The earlier draft of this doc treated Trivalent as an override-and-
remove. That was wrong: Trivalent is exactly the level of hardening
we want for a default browser. Keep it. Add Mullvad alongside.
Move Thorium behind an explicit opt-in.
## Mesh stack — three-layer warm-stack
Day 1 ships layers 1 (Tailscale) and 2 (Yggdrasil idle). Layer 3
(Reticulum) is opt-in via `ujust`.
### Layer 1 — Tailscale + Headscale (daily driver)
- Already running on `nullstone`, `hs.s8n.ru`. OIDC via Authentik.
- Veilor OS ships `tailscale-1.94.2+` from official Fedora repo.
- Service unit **pre-disabled** at install time.
- First-boot prompt: "join Veilor mesh? [paste / QR]". On accept:
`tailscale up --login-server=https://hs.s8n.ru` with the user's
pre-auth key.
### Layer 2 — Yggdrasil-go (warm fallback, idle by default)
- `yggdrasil-go` 0.5.13+ from COPR / dnf.
- Decentralized IPv6 in `200::/7`.
- systemd unit **enabled** but config = empty `Listen[]`, one
`Public peer` (e.g. `vpn.itrus.su` or another EU peer),
`AllowedPublicKeys` allowlist mode (no allow-all).
- WSS:443 transport for ISP DPI evasion.
- Generates ECC keypair on first boot via systemd-tmpfiles or
firstboot script.
- Survives ISP-level Tailscale block (threat floor (ii)).
### Layer 3 — Reticulum (opt-in)
- **RetiNet AGPL fork** (NOT upstream RNS — upstream has an anti-AI
license clause incompatible with our governance).
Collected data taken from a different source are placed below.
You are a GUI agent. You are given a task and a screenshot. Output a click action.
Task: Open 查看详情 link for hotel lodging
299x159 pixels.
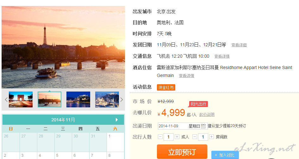tap(186, 76)
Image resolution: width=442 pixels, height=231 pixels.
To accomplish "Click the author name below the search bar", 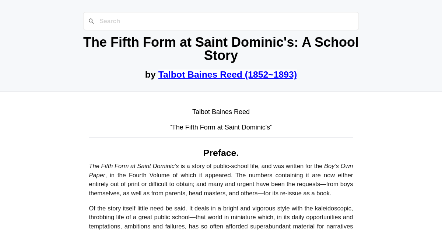I will tap(221, 112).
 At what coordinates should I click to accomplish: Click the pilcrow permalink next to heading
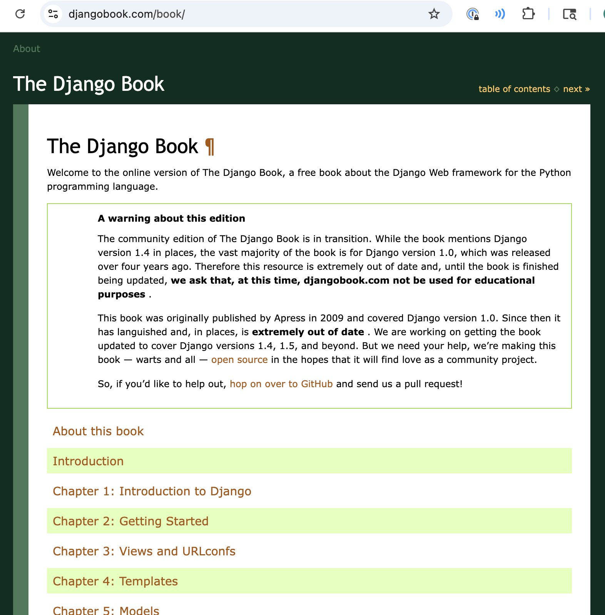click(210, 147)
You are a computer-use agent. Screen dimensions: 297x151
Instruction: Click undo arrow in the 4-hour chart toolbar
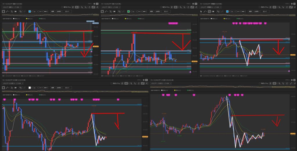(x=218, y=11)
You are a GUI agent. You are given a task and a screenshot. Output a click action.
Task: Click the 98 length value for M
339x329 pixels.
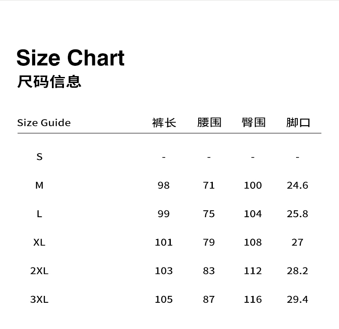(164, 185)
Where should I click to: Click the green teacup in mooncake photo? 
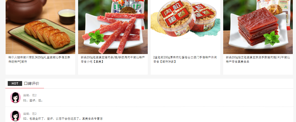[66, 17]
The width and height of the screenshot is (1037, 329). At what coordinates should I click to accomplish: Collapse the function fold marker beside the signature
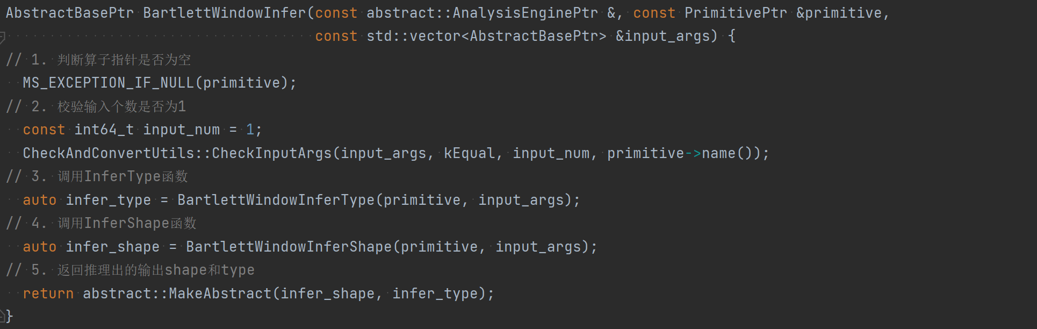[3, 37]
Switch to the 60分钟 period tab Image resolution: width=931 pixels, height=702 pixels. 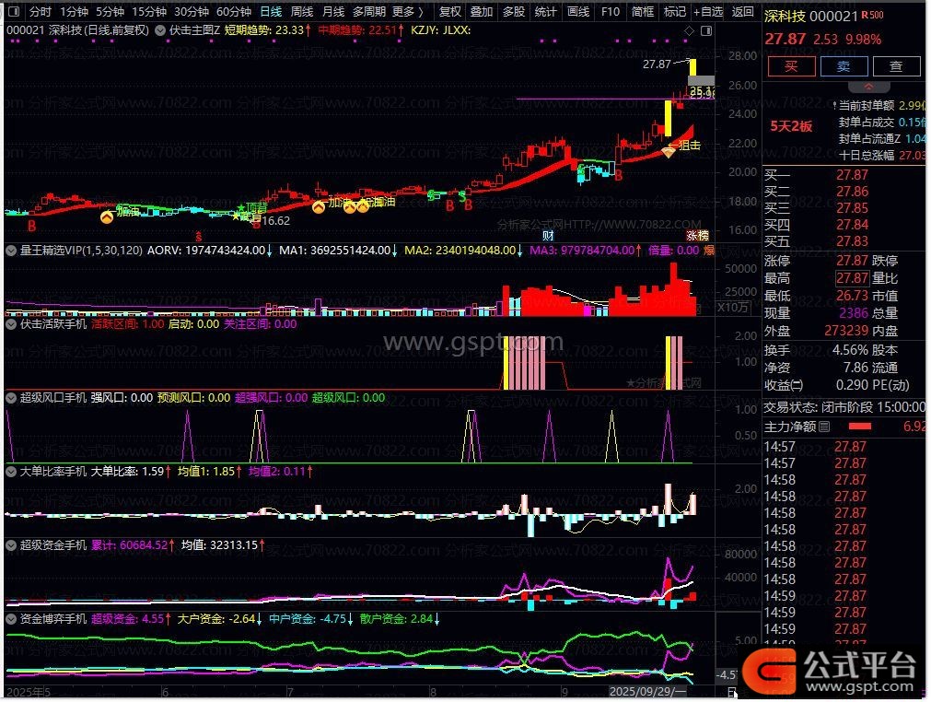tap(234, 12)
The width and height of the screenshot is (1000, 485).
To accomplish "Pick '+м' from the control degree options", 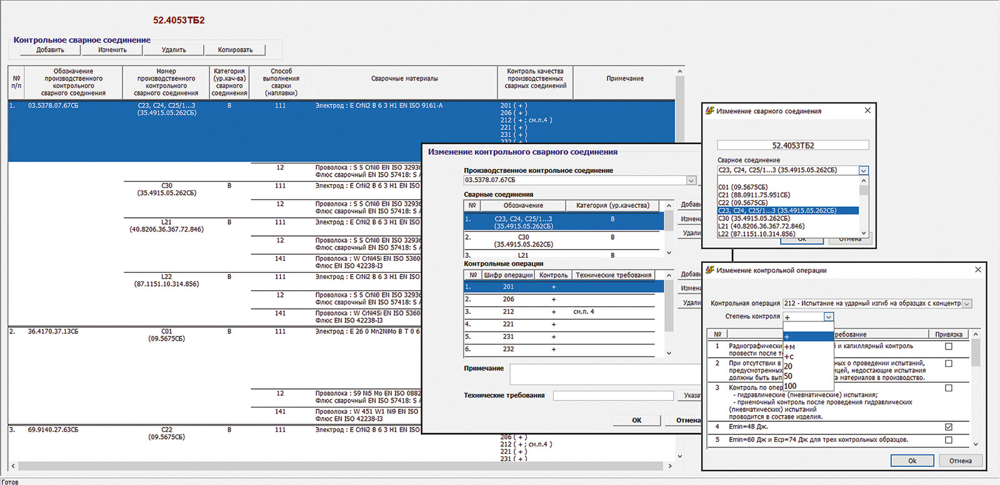I will (x=789, y=346).
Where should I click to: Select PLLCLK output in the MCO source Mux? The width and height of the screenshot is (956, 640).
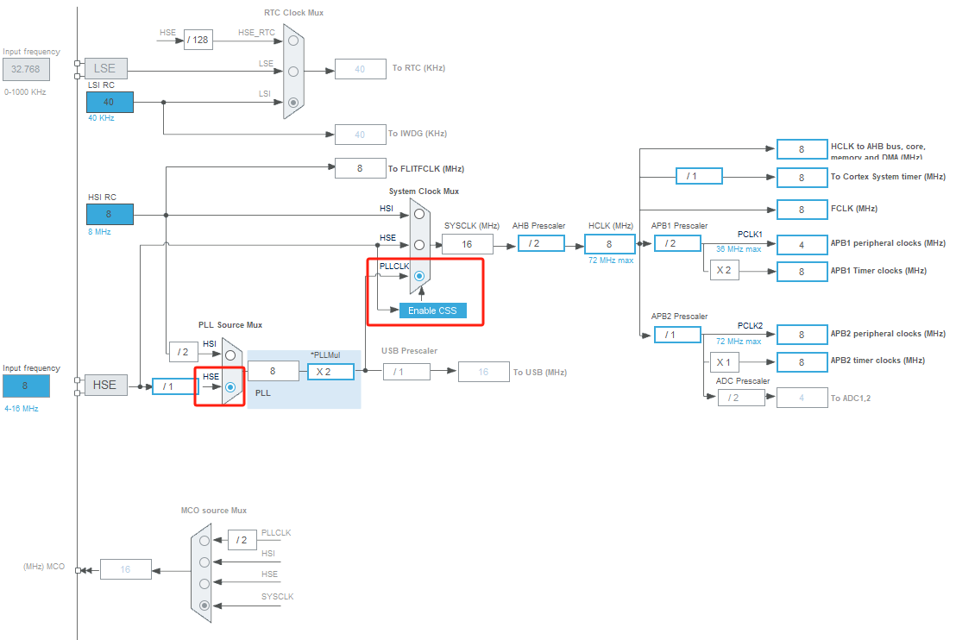(204, 540)
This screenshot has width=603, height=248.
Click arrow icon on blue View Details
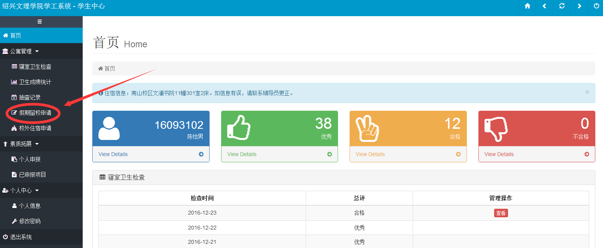pyautogui.click(x=201, y=154)
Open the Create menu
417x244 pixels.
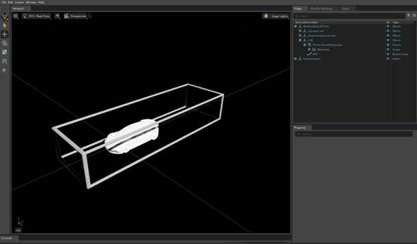tap(19, 2)
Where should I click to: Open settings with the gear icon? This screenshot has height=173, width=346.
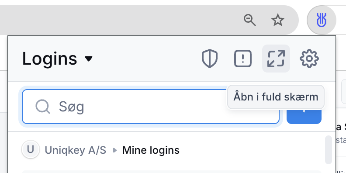point(309,59)
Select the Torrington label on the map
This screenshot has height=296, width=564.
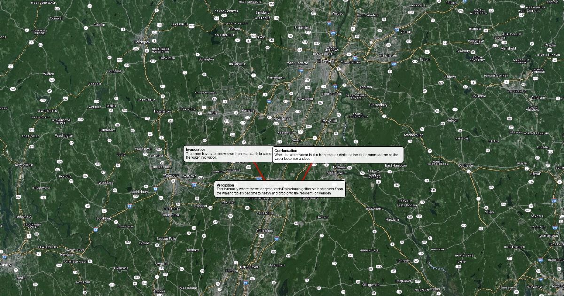(x=141, y=42)
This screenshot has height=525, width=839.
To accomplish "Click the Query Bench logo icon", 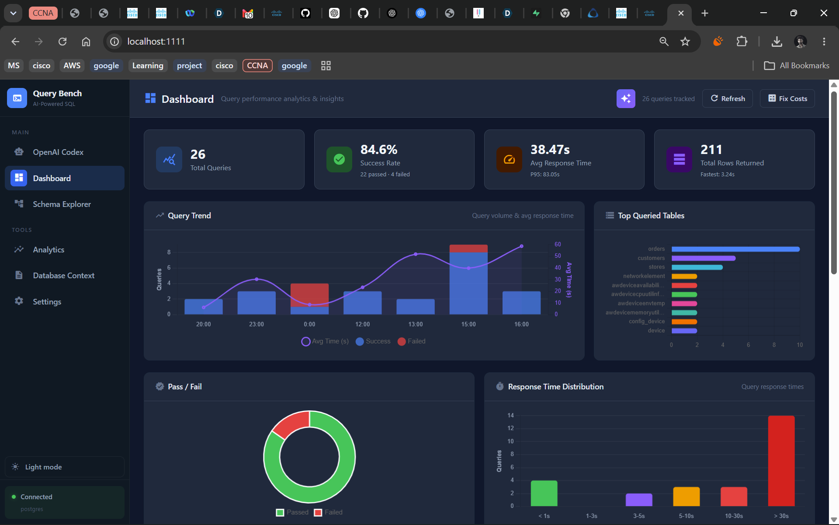I will click(17, 98).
Sourced from the
Codeberg AGPL fork.
- Sideband (Android/desktop messenger built on RNS).
- Install via `ujust install-reticulum`. NOT auto-started until
RetiNet stabilizes.
- Default config when enabled: `AutoInterface` (LAN multicast) +
12 TCP backbone peers.
- RNode hardware (LoRa transceiver) bundle as separate
`ujust install-reticulum-rnode`.
- Survives total internet outage (threat floor (iii)) when paired
with RNode.
## Onboarding model
Token-based (paste OR QR, user picks). Misskey signup page mints a
**reusable pre-auth key** (TTL=24h, single-use, regenerated per
signup). First boot of Veilor ISO accepts hex paste OR QR scan of
the same key.
**NOT auto-OIDC at first boot** — too much Authentik exposure for
day-zero users.
## Tier model — three-tier
- `tag:admin` — onyx + failsafe. Full mesh, `*:*`.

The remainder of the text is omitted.